Gaprindashvili addresses the subject of critical moments in six chapters.

* Critical Moments
* Critical Moments: struggle and capture of the initiative
* Critical Moments: development of the initiative, creation of an attack
* Critical Moments: obtaining and retaining the advantage; creation of counterplay; taking over the initiative from the opponent, etc.
* Critical Moments: delivering the decisive blow
* Exercises

Compared to Imagination In Chess there is great deal more prose in Critical Moments In Chess, both in the first five chapters where the subject is discussed at length, but also in the solutions offered to the 269 exercises. These solutions, in some cases covering the critical moment to the finish of the game, are often quite lengthy. The font size in Critical Moments In Chess is clearly larger than in Imagination In Chess, but even taking this into account there can be little doubt that the solutions offered in Critical Moments In Chess are more substantial.

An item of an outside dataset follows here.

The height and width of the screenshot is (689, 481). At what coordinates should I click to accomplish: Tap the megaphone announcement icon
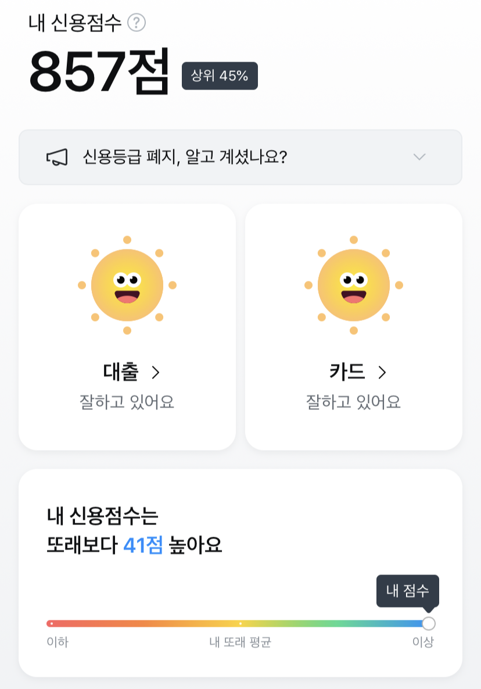pyautogui.click(x=57, y=157)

These explanations should make the book more accessible to a wider audience but the flip side is that, sans diagrams, the solutions are hard to visualize for all but the strongest and most dedicated. Lacking diagrams in the solutions, students will need a board or may prefer to use this book in tandem with a product like ChessBase. There they could look up the game in MegaDatabase and then put the program into training mode where the game continuation is not visible.

This one caveat aside, Critical Moments In Chess is highly recommended for those prepared to put in some hard work.